R tm package invalid input in 'utf8towcs'

Solution 1:

None of the above answers worked for me. The only way to work around this problem was to remove all non graphical characters (http://stat.ethz.ch/R-manual/R-patched/library/base/html/regex.html).

The code is this simple

usableText=str_replace_all(tweets$text,"[^[:graph:]]", " ") 

Solution 2:

This is from the tm faq:

it will replace non-convertible bytes in yourCorpus with strings showing their hex codes.

I hope this helps, for me it does.

tm_map(yourCorpus, function(x) iconv(enc2utf8(x), sub = "byte"))
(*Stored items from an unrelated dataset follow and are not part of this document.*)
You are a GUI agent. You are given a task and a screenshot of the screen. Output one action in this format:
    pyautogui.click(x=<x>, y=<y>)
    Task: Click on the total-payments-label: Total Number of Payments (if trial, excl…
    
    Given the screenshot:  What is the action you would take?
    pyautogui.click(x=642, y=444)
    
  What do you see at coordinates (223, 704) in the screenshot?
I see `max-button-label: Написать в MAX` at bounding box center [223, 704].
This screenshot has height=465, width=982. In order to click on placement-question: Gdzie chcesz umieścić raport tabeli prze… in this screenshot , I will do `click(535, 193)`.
http://tm.r-forge.r-project.org/faq.html

Solution 3:

I think it is clear by now that the problem is because of the emojis that tolower is not able to understand

#to remove emojis
dataSet <- iconv(dataSet, 'UTF-8', 'ASCII')

Solution 4:

I have just run afoul of this problem. By chance are you using a machine running OSX? I am and seem to have traced the problem to the definition of the character set that R is compiled against on this operating system (see https://stat.ethz.ch/pipermail/r-sig-mac/2012-July/009374.html)
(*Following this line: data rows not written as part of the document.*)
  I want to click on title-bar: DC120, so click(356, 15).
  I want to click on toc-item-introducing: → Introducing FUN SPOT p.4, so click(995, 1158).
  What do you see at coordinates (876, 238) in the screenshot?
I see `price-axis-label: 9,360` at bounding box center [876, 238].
What I was seeing is that using the solution from the FAQ

tm_map(yourCorpus, function(x) iconv(enc2utf8(x), sub = "byte"))

was giving me this warning:

Warning message:
it is not known that wchar_t is Unicode on this platform 

This I traced to the enc2utf8 function. Bad news is that this is a problem with my underlying OS and not R.

So here is what I did as a work around:

tm_map(yourCorpus, function(x) iconv(x, to='UTF-8-MAC', sub='byte'))

This forces iconv to use the utf8 encoding on the macintosh and works fine without the need to recompile.

Solution 5:

I have often run into this issue and this Stack Overflow post is always what comes up first. I have used the top solution before, but it can strip out characters and replace them with garbage (like converting it’s to it’s).

I have found that there is actually a much better solution for this! If you install the stringi package, you can replace tolower() with stri_trans_tolower() and then everything should work fine.